Someone is always to blame when there is a big blunder, a huge mistake in business, or in politics or the military. The rule for blame is that, if it happened on your watch, it belongs to you. New CEO Mary Barra may be the General Motors Co. (NYSE: GM) chief who fields what will become years of trouble. But almost all that trouble began and drove through most of its course during the tenure of Rick Wagoner, the CEO that GM sacked, and some people blamed, as the company went bankrupt.

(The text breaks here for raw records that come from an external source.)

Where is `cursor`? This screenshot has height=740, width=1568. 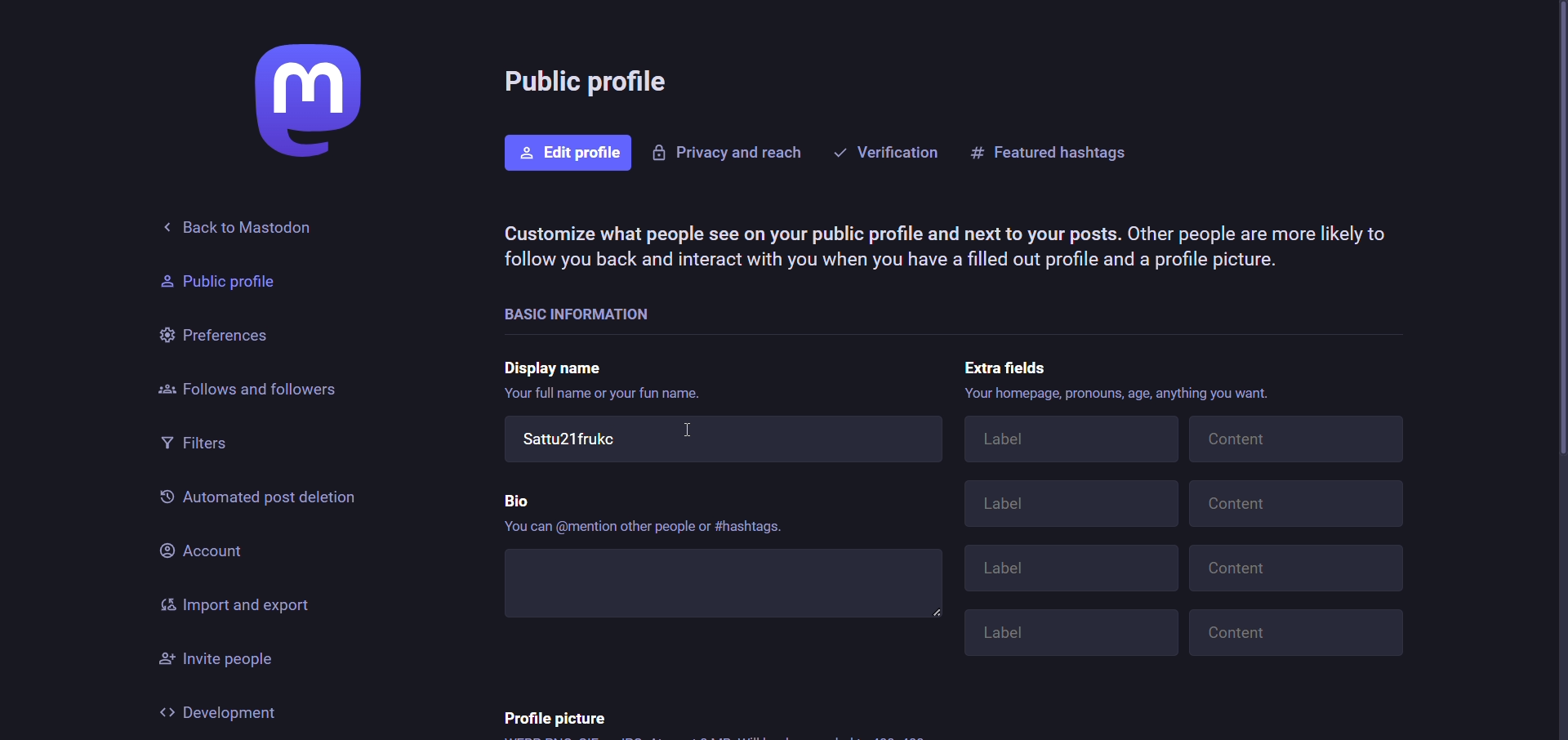 cursor is located at coordinates (689, 433). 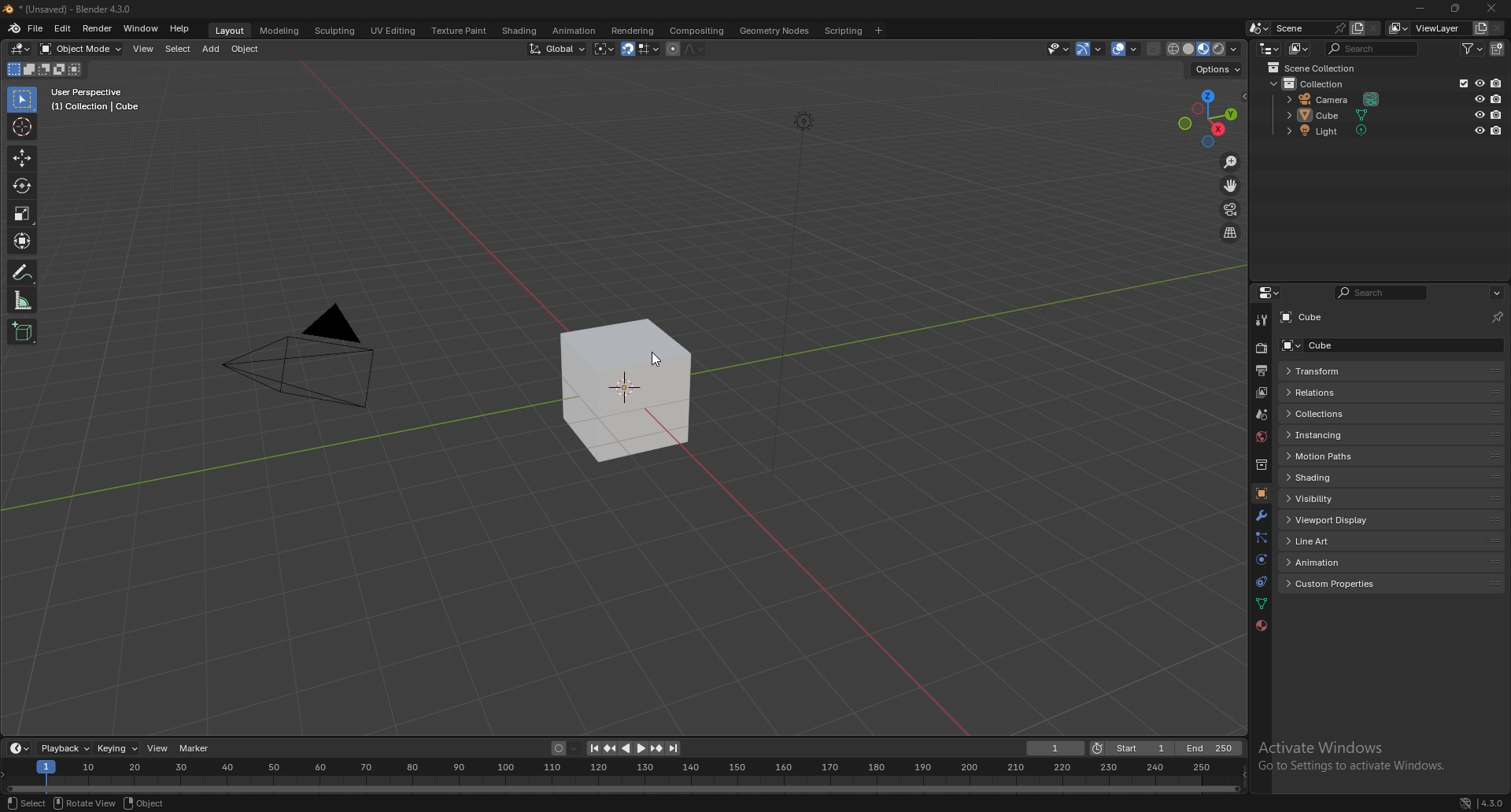 I want to click on playback, so click(x=66, y=748).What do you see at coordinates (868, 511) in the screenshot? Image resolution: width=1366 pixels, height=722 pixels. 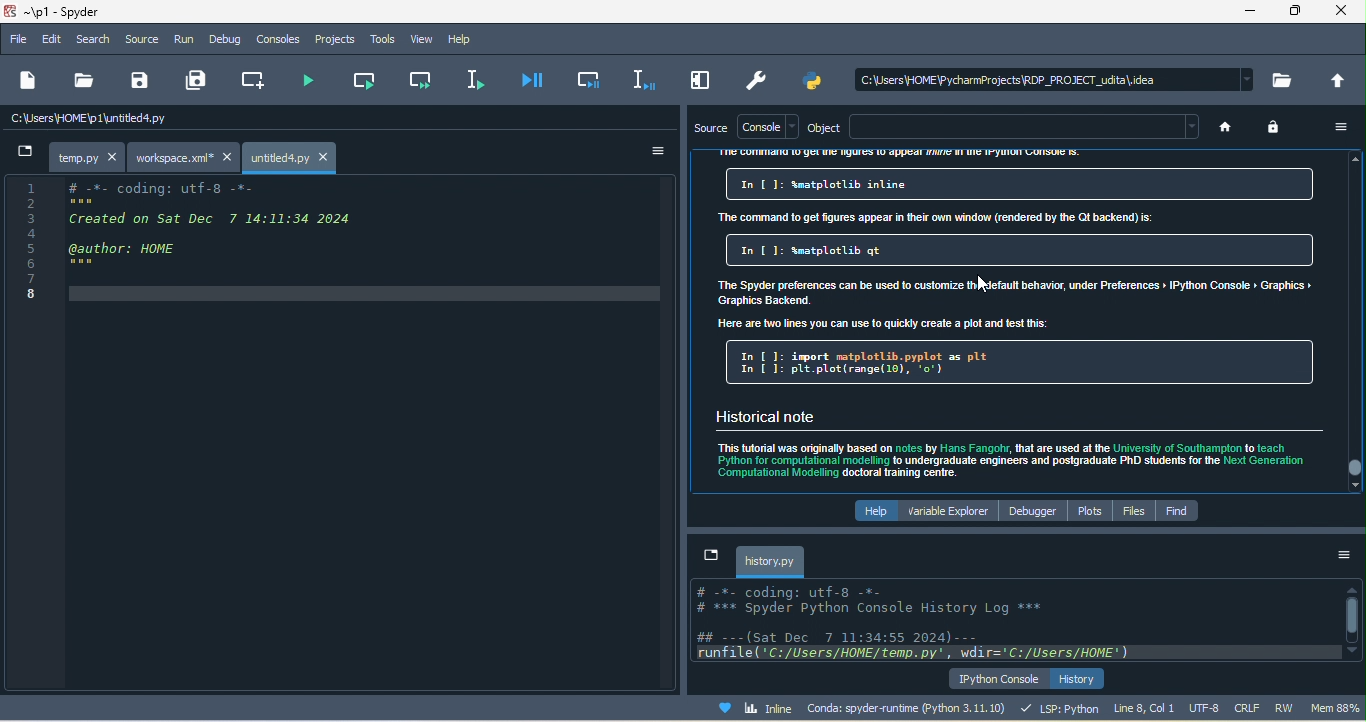 I see `help` at bounding box center [868, 511].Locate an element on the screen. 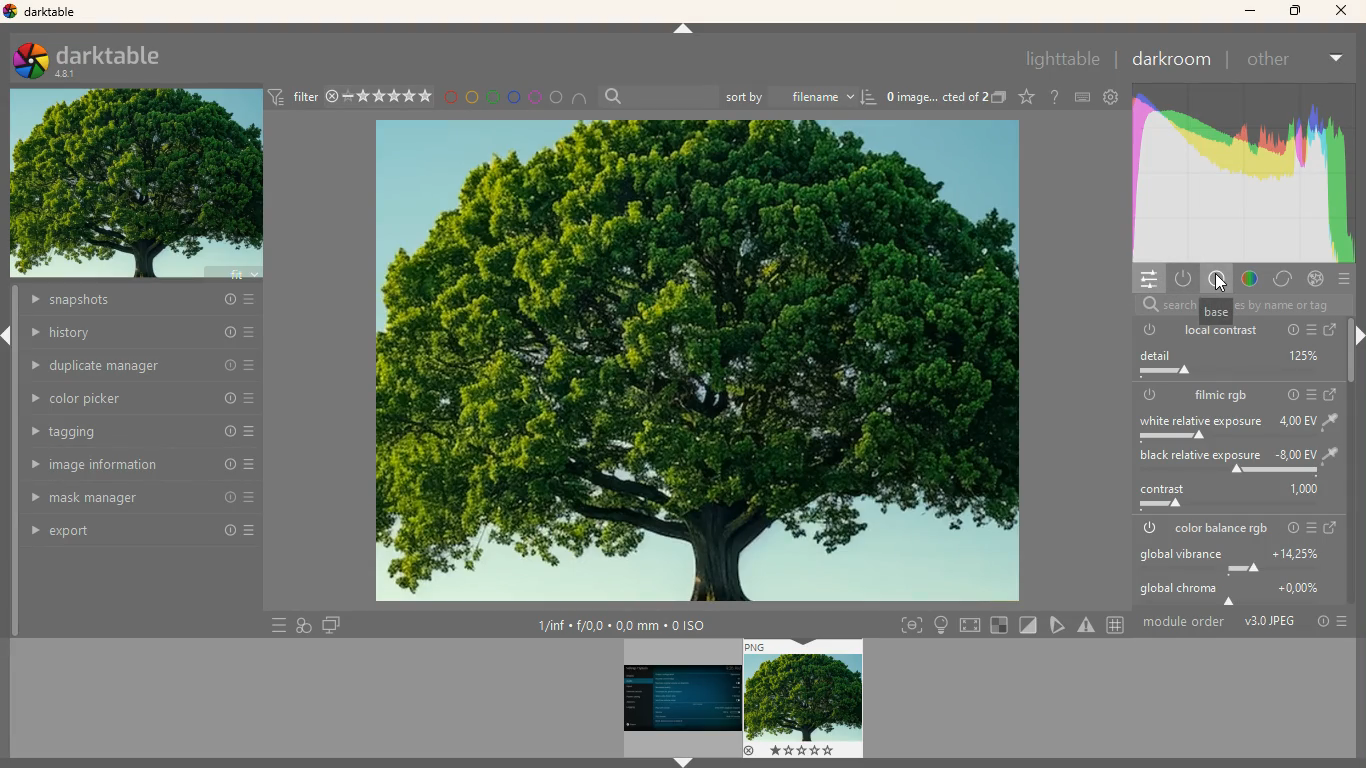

Wagoner was GM’s CEO from June 2000 to March 2009. He was chairman for the last six years of that period. A look at the manufacture dates on most of the 3.1 million vehicles the company has recalled covers model years that run from 2003 to 2010. Some of the models came later than that, but for the most part these must have been designed when Wagoner was chief. In terms of a starting point, GM has indicated the ignition problem at the heart of much of the recall process began with the 2001 Saturn Ion — when engineers first spotted that problem. That was about the time Wagoner took over. The engineers sat on that problem, for some reason.
Wagoner never will be blamed directly, at least legally for GM’s recall problems. He probably did not know about them. Which is part of the debate about what it means to be in charge when things go bad. Those things can happen to a nation’s president, or a general or a corporate leader. Leadership experts argue that the person at the top sets the ethics, sets the bar for performance, in moral terms as well as more mundane ones. Wagoner failed when judged by setting that bar, as least in so far as the behavior of his engineers.
Wagoner always will be remembered for the tens of billions of dollars GM lost when he ran the company. The roots of the problems that created the company’s recalls should be as well. These recalls may not be as crippling as the financial losses, but they may do nearly as much to hurt the big car company.